Joey Cofone is designer and longtime troublemaker living and working in New York City. Joey strives to make work that appeals to curious minds—work that’s beautiful, smart, and communicative. He is the co-founder of Baron Fig, a company that inspires and empowers thinkers through highly designed products, curated projects, and fostering an environment that promotes feedback from our customers and fellow makers.
1. How did the idea for Baron Fig come about? What does the name mean?
First and foremost, I love making things. This passion can be traced all the way back to a specific day in first grade. We were given a worksheet to color, it was an anthropomorphized illustration of a worm complete with face, legs, and arms. Just like my classmates, I wanted mine to be unique. At some point I realized that, despite using different colors, my worm still looked like everyone else’s. That’s when it hit me. I took extra paper and created accessories—a hat, shoes, microphone—and created a truly unique version worm guy. From that day forward I was addicted to the challenge of looking at the world in new ways.
Baron Fig is direct evolution of that experience. Years later, I still feel the same way, and I want to share the beautify of making with the world. The name Baron Fig is derived from the dichotomy of Discipline and Impulse: having the discipline to work hard and the impulse to go to places you (and others) haven’t. The Greek gods/brothers Apollo (discipline) and Dionysus (impulse) represent this dichotomy perfectly. “Baron” is derived from the Apollonian symbol of “soldier”, and “Fig” is a symbol of Dionysus.
— Baron Fig (@baronfig) July 9, 2014
2. Crowdsourcing – how did this inform the design?
Human interaction is crucial to creating anything of value. It just makes sense. If we want to create something that moves people then conversation with those people is where the process needs to begin. And that’s just what we did. My co-founder Adam Kornfield and I spoke with over 500 thinkers around the world and asked them one simple question: What do you like in a sketchbook or notebook? The response was tremendous, nearly everyone we contacted had something to say, and we used their feedback plus our own experiences to design our flagship notebook, the Confidant.
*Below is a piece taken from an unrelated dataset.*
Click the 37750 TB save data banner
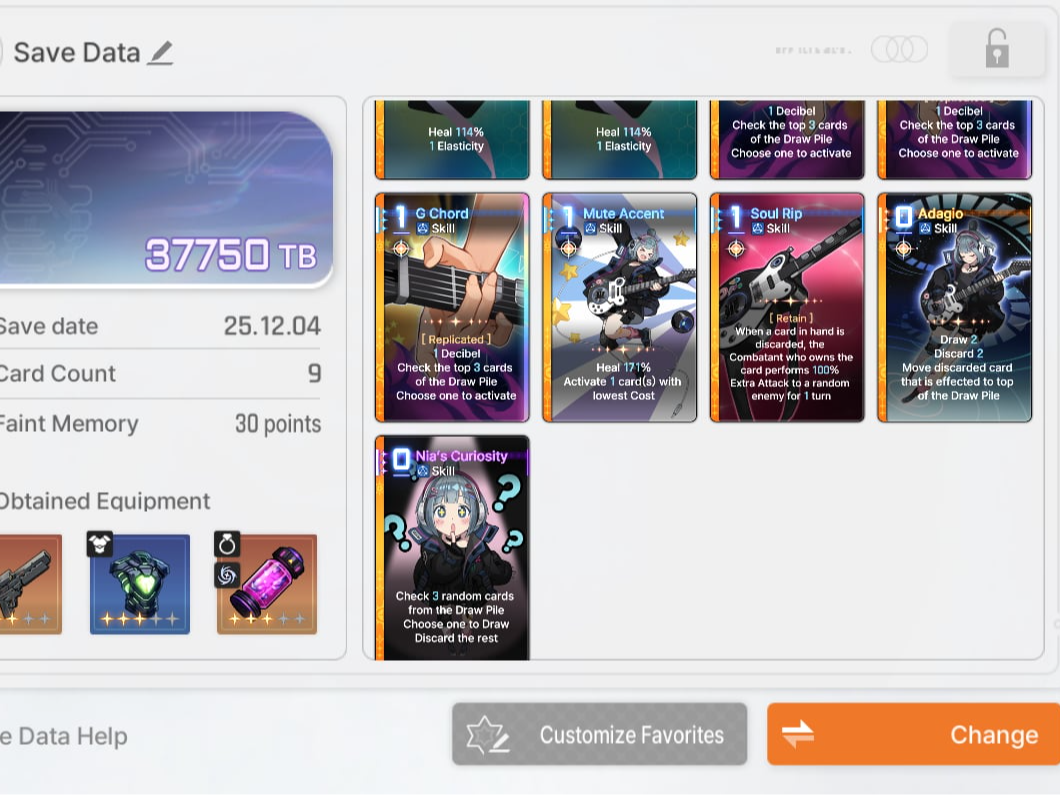1060x795 pixels. pos(166,198)
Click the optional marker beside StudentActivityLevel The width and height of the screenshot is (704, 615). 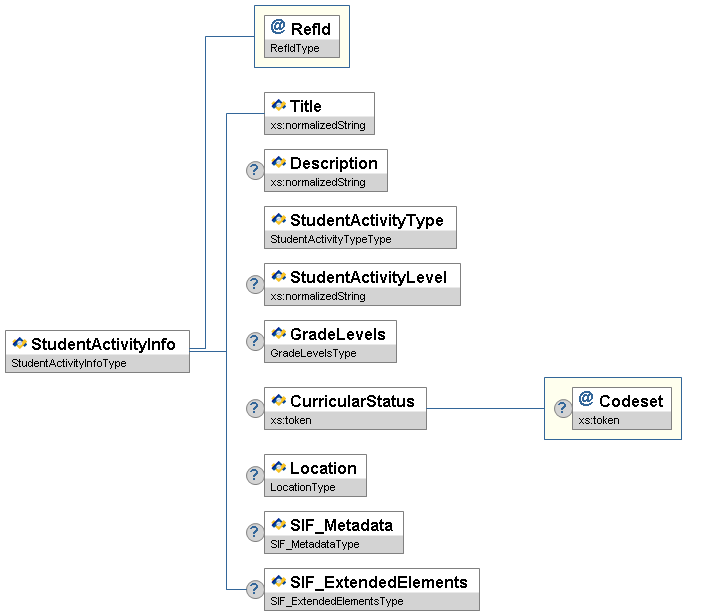point(255,284)
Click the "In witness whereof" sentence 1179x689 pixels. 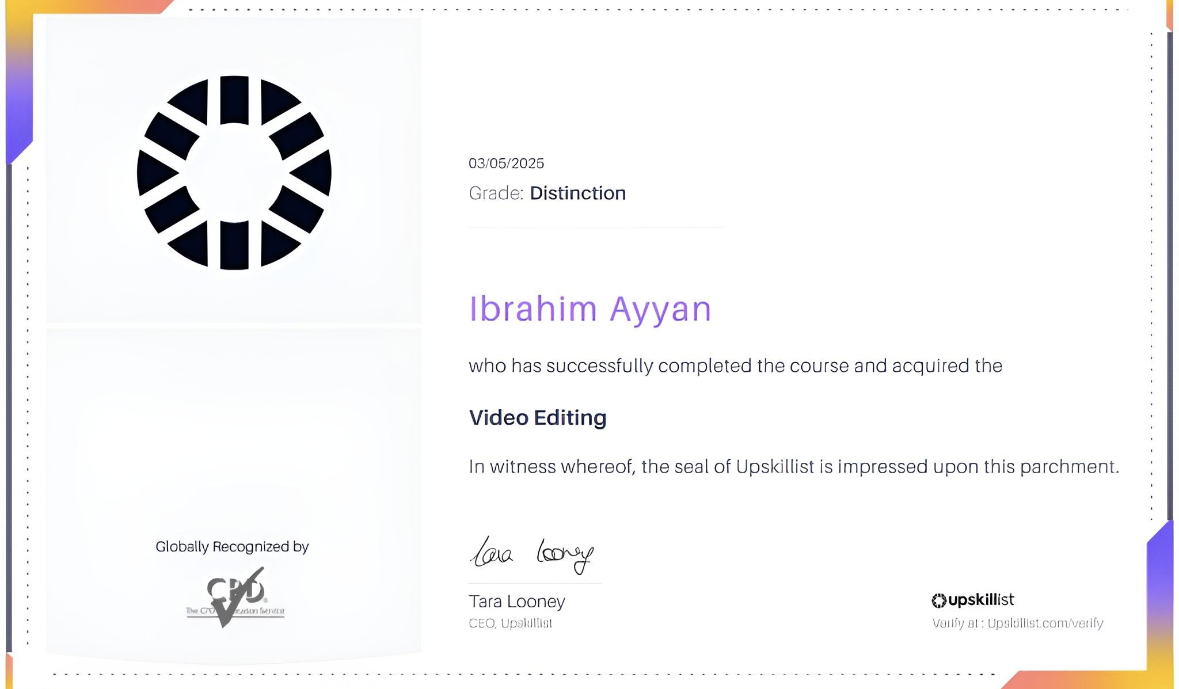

Only after all the research, discussion, and development did we start crowdsourcing. We created a Kickstarter campaign and laid out everything about Baron Fig; our philosophy, process, product, and hopes. Our hearts were out for everyone to see. Thankfully people responded well to what we were looking to do. The campaign’s original goal was $15k, but we ended up selling over $168k worth of books to 4k+ people around the world. It got us started—and changed our lives.
3. I’m proud to have been among the first ten people to fund Baron Fig on Kickstarter. Tell me what the kickstarter experience was like!
First of all, thanks for backing us! I’m a sap when it comes to stuff like this, I melt every time a customer says they were an original Kickstarter backer. I’ll never be able to communicate how much I appreciate it.
The Kickstarter experience was rewarding and grueling. It took us about 5 months of preparation—video, copy, product, media, website, etc.—before we were ready to launch. After we launched our 30 day campaign it was a whirlwind of emailing, answering questions, pledges, writing, calling, tweeting, and facebooking. I literally face planted on my bed multiple evenings, fully clothed, and slept straight through to the next day. The whole thing was an adventure.
4. What was it like to hold that first tangible product in your hand?
It was scary. All the work we put into the project culminated into this object I could hold in my hands. If people didn’t like it, nothing else mattered. I could tell that I really liked it, but until it was out in the world there was no knowing how well it would be received. That’s the true test. Now we get tweets and emails every day now about our books. People love them, and I am utterly thankful for that.
I think having a bit of fear is healthy. It means we’ve put a part of ourselves into it, that we’re vulnerable, we’re taking a risk, and ultimately that we truly care about what we’ve made. Same goes for design—no matter what project I’m starting, there’s always a part of me that wonders if this is finally the time I won’t be able to find a solution. And that fear charges me, puts me on the edge of my seat, and keeps me moving forward.
5. What’s next for Baron Fig?
Ah, that’s the question! As of right now we have two flagship products, the Confidant hardcover notebook and the Apprentice pocket notebook. There’s a limited edition out of each, the Three-Legged Juggler Confidant and the Lightbulb Apprentice. On top of that, we’ve done a few Baron Fig Projects, including the Poster Project, where we collaborated with 12 creators around the world to make a limited edition run of posters (all gone!).